Graft-versus-host disease (GVHD) is a major complication of allogeneic hematopoietic stem cell transplantation (HSCT) and the leading cause of morbidity and nonrelapse mortality post-HSCT (1,2). The increasing clinical indications for HSCT and improved clinical care throughout the HSCT treatment process have led to not only long-term survival but also to an increasing incidence and prevalence of GVHD (2). Chronic GVHD (cGVHD) affects almost 50% of adult patients post-HSCT (3), with increasing incidence in pediatric patients in parallel with increasing use of peripheral blood stem cell transplantation protocols (4). cGVHD is an alloimmune condition deriving from an immune attack mediated by donor T cells recognizing antigens expressed on normal tissues (5). This chronic disease occurs after HSCT due to disparities in minor histocompatibility antigens between donor and recipient inherited independently of HLA genes (5).

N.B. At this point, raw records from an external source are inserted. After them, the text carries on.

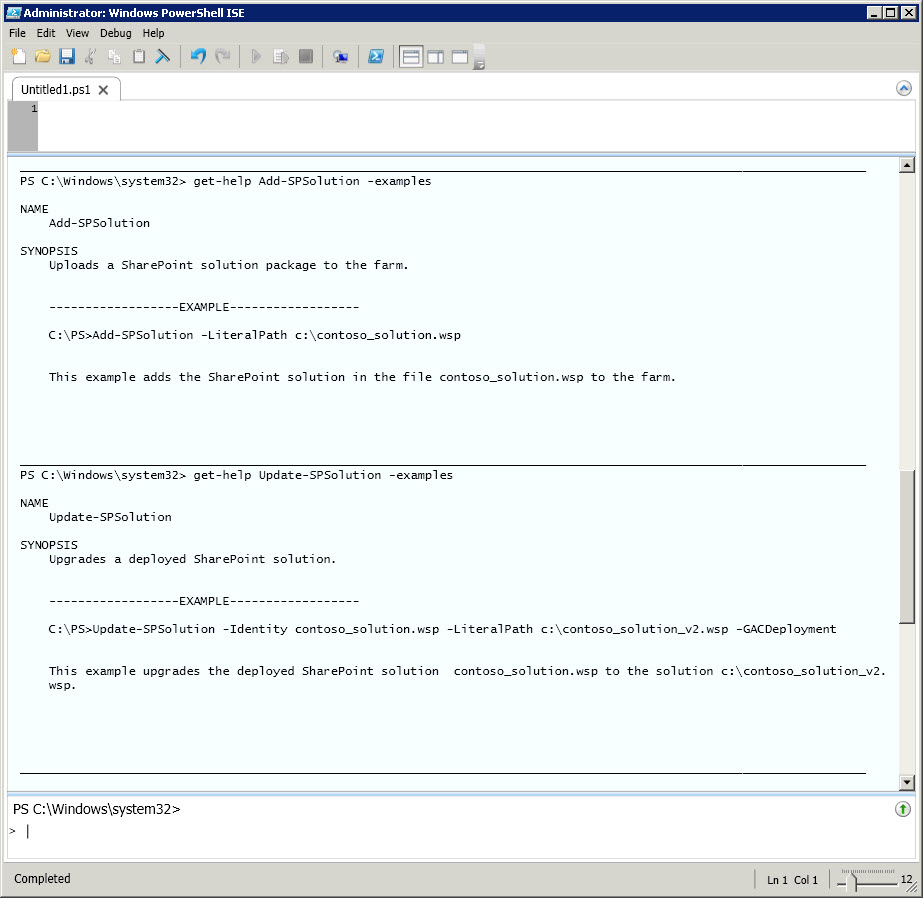Screen dimensions: 923x898
Task: Open the Debug menu
Action: (115, 33)
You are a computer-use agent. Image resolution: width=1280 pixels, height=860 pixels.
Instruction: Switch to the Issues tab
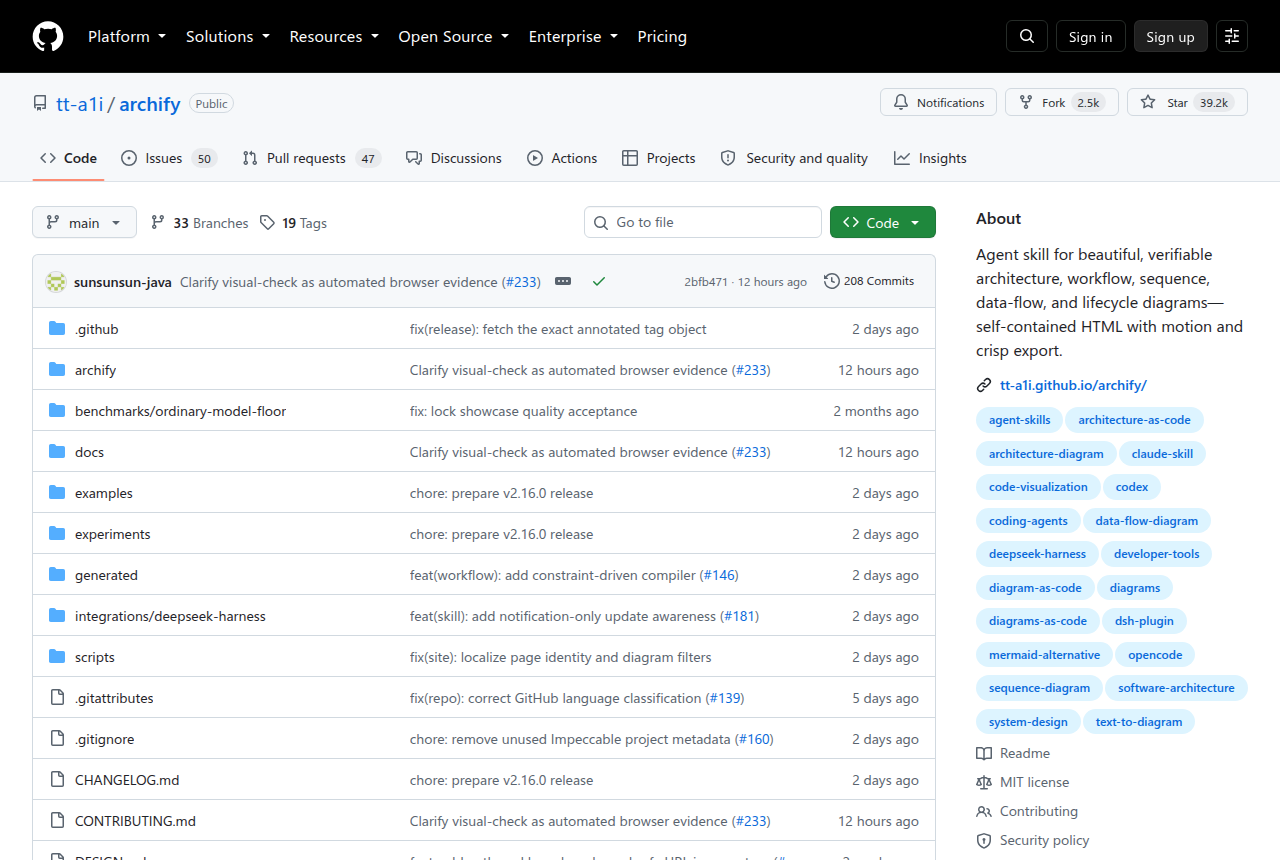[169, 158]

Systemic corticosteroids are the primary treatment for cGHVD. The United States Food and Drug Administration has recently approved Imbruvica® (ibrutinib) for the treatment of adult patients with cGVHD following failure of one or more systemic treatments (IMBRUVICA, US Prescribing Information, August, 2017) (6).
Emerging scientific technologies are refining our understanding of GVHD. Multiple organ sites, including the oral cavity, may be differentially affected in GVHD, and recent studies have addressed the underlying biology of this heterogeneity. Risk stratification of organ-specific GVHD based on single-nucleotide polymorphism (SNP) markers, including oral GVHD, was explored in a sample of 394 consecutive patients who underwent HSCT (7). Correlative markers of acute and cGVHD were found in several SNP markers from the cytokine-apoptosis-transforming growth factor-beta (TGF-β)-and Platelet-derived growth factor-mediated pathways. Although each organ-specific GVHD site did share some common biological pathways, specific SNP markers correlated with increased risk of organ-specific GVHD, including IL12RB1 (rs3746190) and donor FCGR2A (rs1801274) for oral GVHD (7). The FCGR2A genotype that was found to be very unique to oral cGVHD contrasted with the genotypes that were found strongly associated with the risk of cGVHD in the lung, including recipient TGFB2 (rs3746190) and donor 1L4R (re2057768), FAS (rs2234767), IL12B (rs3181226), and TGFB1 (rs1800469) (7). These results suggest that different biological pathways are associated with development of GVHD in different organs (7). Incorporating genetic risk factors into a clinical factors risk model thus improved stratification power for organ-specific GVHD including oral GVHD (7).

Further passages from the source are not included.